Two worlds beneath the ice

That sediment built what scientists now call the Elbow Complex – a smooth, rolling landscape buried under more than two miles of ice. It stretches across 30,000 square kilometers.

Instead of sharp valleys, it has broad, gentle hills. The radar data showed that this hidden region lies next to rougher terrain, separated by a sudden change in slope.

This contrast marks a boundary between two worlds beneath the ice. On one side, the ground is rugged and hard. On the other, it’s soft and smooth, likely made of ancient sediment.

The difference suggests that the Elbow Complex didn’t form through normal glacial carving but through slow melting and deposition under steady ice flow.
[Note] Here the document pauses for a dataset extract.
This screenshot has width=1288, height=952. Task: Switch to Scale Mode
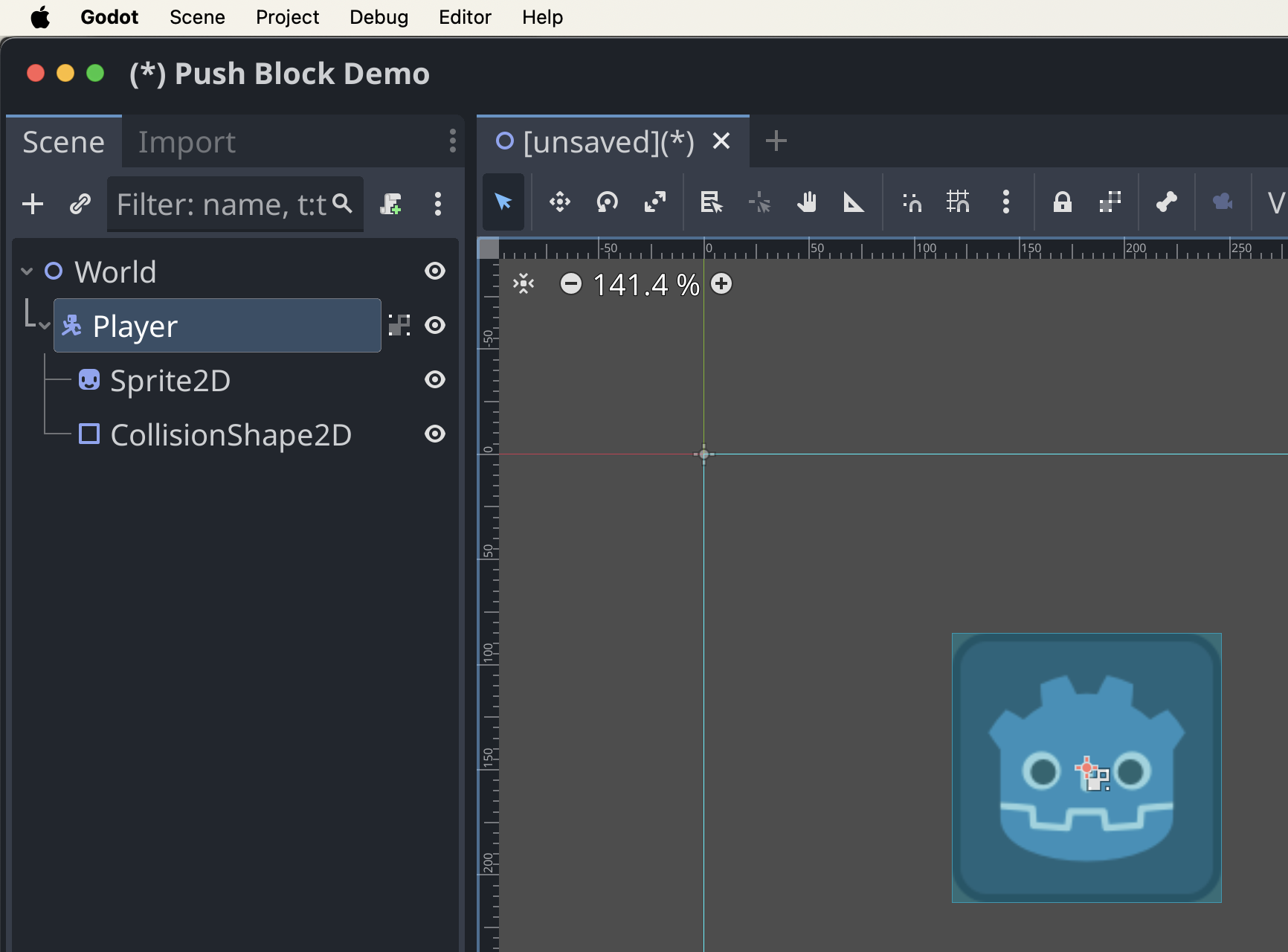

Heat under Antarctica’s ice

The study revealed another surprise: parts of the basin are warmer than expected. Heat from inside the Earth seeps up through cracks and faults, warming the bottom of the ice sheet.

Water moves through these faults like a hidden plumbing system, spreading heat unevenly.

“Understanding how the heat flow varies at the base of the ice sheet and what the temperature is there is critical for finding places where the oldest continuous ice might be preserved,” said Young.

The warmer spots make the ice melt faster, while colder zones may still hold untouched layers of ancient ice. Finding those stable pockets is now the main challenge.

The sharp divide

Radar images also showed a clear dividing line across the basin. Upstream, the basal layer is thick and full of debris. Downstream, it becomes thin and clean.

That change may decide which parts of Antarctica still protect the oldest ice. In the colder, thicker zones, the base stays frozen, and ancient layers survive. In the warmer regions, melting at the base erases the record entirely.

This sharp divide, or “dichotomy,” is crucial for future drilling. It marks where the balance between heat, pressure, and sediment decides whether old ice lives or dies.

The team now focuses on the areas just upstream of that line, where preservation seems most likely.

Slow changes in the hidden landscape

Young’s calculations suggest it took around 15 million years to form the Elbow Complex.

The ice acted like a slow conveyor belt, carrying tiny pieces of rock from the mountains to the basin. Over time, those fragments built up a soft, rolling landscape hidden under kilometers of frozen weight.

Even in a place where movement feels impossible, Antarctica is still changing. Its ice creeps forward. Its base melts, refreezes, and reshapes the world below.

Future research directions

COLDEX plans more surveys across East Antarctica. The next mission will explore the Allan Hills, a region where isolated chunks of ice older than five million years have already been found.

The team also hopes to link their findings to drilling efforts at Little Dome C, where European scientists are searching for a continuous core older than 800,000 years.

The South Pole Basin might not be the final site for that record-breaking core, but its upstream regions could hold the key.

The discovery of the basal unit, the Elbow Complex, and the geothermal heat zones gives researchers new clues about where to look next.

Reading the ice like a story

Each radar sweep, each flight, and each core sample brings scientists closer to Antarctica’s deepest secrets.

The continent’s frozen layers record not only temperature and chemistry but also the slow movement of Earth’s interior. The ice sheet is not just a blanket of frozen water – it’s a living archive shaped by heat, pressure, and time.

Beneath all that ice, the planet’s history keeps writing itself, one frozen layer at a time. The search for the world’s oldest ice continues, and with it, the hope of finally understanding how Earth’s past shaped the climate we live in today.

The study is published in the journal Geophysical Research Letters.